Por que não é possível espirrar sob encomenda?


Por que não é possível espirrar sob encomenda?

Interrupção da respiração ocorre apenas por neurônios que monitoram interior do nariz.

Anos atrás, na época em que a Barra da Tijuca era novidade lá do outro lado do Rio de Janeiro e chegar lá levava quase duas horas de viagem com trânsito bom, fui com os amigos ao cinema no shopping recém-inaugurado. 

O transporte era ônibus público, mas chique, com ar condicionado.

E eu espirrei de um lado a outro da viagem. Sou grata aos meus amigos por não me jogarem pela janela. S

e eu tivesse tentado espirrar tanto assim de propósito, não teria conseguido. Aliás, nem um único espirro teria saído.

A razão, como mostra um belo estudo recém-publicado na revista Cell, feito por pesquisadores da Escola de Medicina da Universidade Washington, em Saint Louis, nos EUA, é que o espirro é exclusivamente um reflexo: ou ele é causado por uma irritação dos neurônios que monitoram o interior do nariz, ou não tem espirro.

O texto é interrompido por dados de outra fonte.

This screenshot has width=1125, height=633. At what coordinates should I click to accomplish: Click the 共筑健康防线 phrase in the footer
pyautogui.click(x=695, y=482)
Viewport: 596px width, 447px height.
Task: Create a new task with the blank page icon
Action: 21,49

A razão é que o espirro, como o estudo revela, é uma aberração do padrão normal de respiração provocada diretamente pela liberação do peptídeo neuromedina B em casos de irritação da mucosa nasal. Camundongos geneticamente modificados sem neuromedina B não transmitem adiante o sinal da irritação nasal, e podem cheirar pimenta à vontade que eles não espirram. 

Nem mesmo um eletrodo enfiado no lugar certo do cérebro, que normalmente dispararia um acesso, faz esses camundongos espirrarem. Enquanto isso, sua respiração normal segue intocada, alheia ao que acontece no nariz.

O ritmo normal da respiração, ainda bem, é involuntário e independente de vontade, gerado por uma rede de neurônios que ativam uns aos outros alternadamente, numa ciranda que só tem fim quando o cérebro morre. 

Assim, é possível suprimir por alguns momentos ou acelerar a respiração, ou inspirar sob comando (agora!), mas ninguém corre o risco de esquecer de respirar. 

Para um espirro acontecer, é preciso dar um coice na fonte da ciranda (o centro gerador do padrão respiratório no tronco cerebral), e forçar a contração súbita e intensa de todos os músculos que causam o esvaziamento dos pulmões.

Esse coice, segundo o estudo, é a liberação de neuromedina B sobre os neurônios da ciranda pelos neurônios do núcleo espinal do nervo trigêmeo, que por vez acontece quando, dentro do nariz, as terminações dos neurônios do gânglio espinal do nervo trigêmeo detectam irritação, futucação, frio, luz ou poeira. 

Sem neuromedina B não tem espirro.

Pensar em espirro até evoca a sensação de irritação do espirro, cortesia do seu córtex cerebral, mas o padrão respiratório continua lá, firme e forte, normalzinho. Para espirrar sob encomenda, só cheirando pimenta.

SUZANA HERCULANO-HOUZEL - bióloga e neurocientista da Universidade Vanderbilt (EUA).